- **INSTRUCTIONS TO FOLLOW**
The entries below are to be written out again without alteration.

- **EXTRACTED ENTRIES**
==========

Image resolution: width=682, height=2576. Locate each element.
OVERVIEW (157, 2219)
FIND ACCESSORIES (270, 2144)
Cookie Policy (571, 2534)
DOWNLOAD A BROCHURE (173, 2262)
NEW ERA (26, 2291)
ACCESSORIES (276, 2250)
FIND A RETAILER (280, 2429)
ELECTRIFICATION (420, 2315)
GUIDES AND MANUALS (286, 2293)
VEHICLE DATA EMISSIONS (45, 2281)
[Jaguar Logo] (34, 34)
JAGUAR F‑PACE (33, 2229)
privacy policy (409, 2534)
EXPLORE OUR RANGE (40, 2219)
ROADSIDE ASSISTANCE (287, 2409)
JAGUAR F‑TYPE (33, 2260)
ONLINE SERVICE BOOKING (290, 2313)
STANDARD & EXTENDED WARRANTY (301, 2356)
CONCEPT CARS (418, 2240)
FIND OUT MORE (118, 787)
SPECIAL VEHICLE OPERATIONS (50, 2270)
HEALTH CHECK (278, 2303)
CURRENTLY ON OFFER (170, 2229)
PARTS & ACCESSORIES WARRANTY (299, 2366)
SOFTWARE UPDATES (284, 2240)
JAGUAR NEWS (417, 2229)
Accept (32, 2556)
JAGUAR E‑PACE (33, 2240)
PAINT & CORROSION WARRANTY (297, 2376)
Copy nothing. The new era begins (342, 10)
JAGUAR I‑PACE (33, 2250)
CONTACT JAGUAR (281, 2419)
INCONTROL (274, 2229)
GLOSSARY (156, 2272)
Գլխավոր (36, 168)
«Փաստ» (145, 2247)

==========

- **SOLUTION FOR THIS PROBLEM**
Image resolution: width=682, height=2576. Locate each element.
OVERVIEW (157, 2219)
FIND ACCESSORIES (270, 2144)
Cookie Policy (571, 2534)
DOWNLOAD A BROCHURE (173, 2262)
NEW ERA (26, 2291)
ACCESSORIES (276, 2250)
FIND A RETAILER (280, 2429)
ELECTRIFICATION (420, 2315)
GUIDES AND MANUALS (286, 2293)
VEHICLE DATA EMISSIONS (45, 2281)
[Jaguar Logo] (34, 34)
JAGUAR F‑PACE (33, 2229)
privacy policy (409, 2534)
EXPLORE OUR RANGE (40, 2219)
ROADSIDE ASSISTANCE (287, 2409)
JAGUAR F‑TYPE (33, 2260)
ONLINE SERVICE BOOKING (290, 2313)
STANDARD & EXTENDED WARRANTY (301, 2356)
CONCEPT CARS (418, 2240)
FIND OUT MORE (118, 787)
SPECIAL VEHICLE OPERATIONS (50, 2270)
HEALTH CHECK (278, 2303)
CURRENTLY ON OFFER (170, 2229)
PARTS & ACCESSORIES WARRANTY (299, 2366)
SOFTWARE UPDATES (284, 2240)
JAGUAR NEWS (417, 2229)
Accept (32, 2556)
JAGUAR E‑PACE (33, 2240)
PAINT & CORROSION WARRANTY (297, 2376)
Copy nothing. The new era begins (342, 10)
JAGUAR I‑PACE (33, 2250)
CONTACT JAGUAR (281, 2419)
INCONTROL (274, 2229)
GLOSSARY (156, 2272)
Գլխավոր (36, 168)
«Փաստ» (145, 2247)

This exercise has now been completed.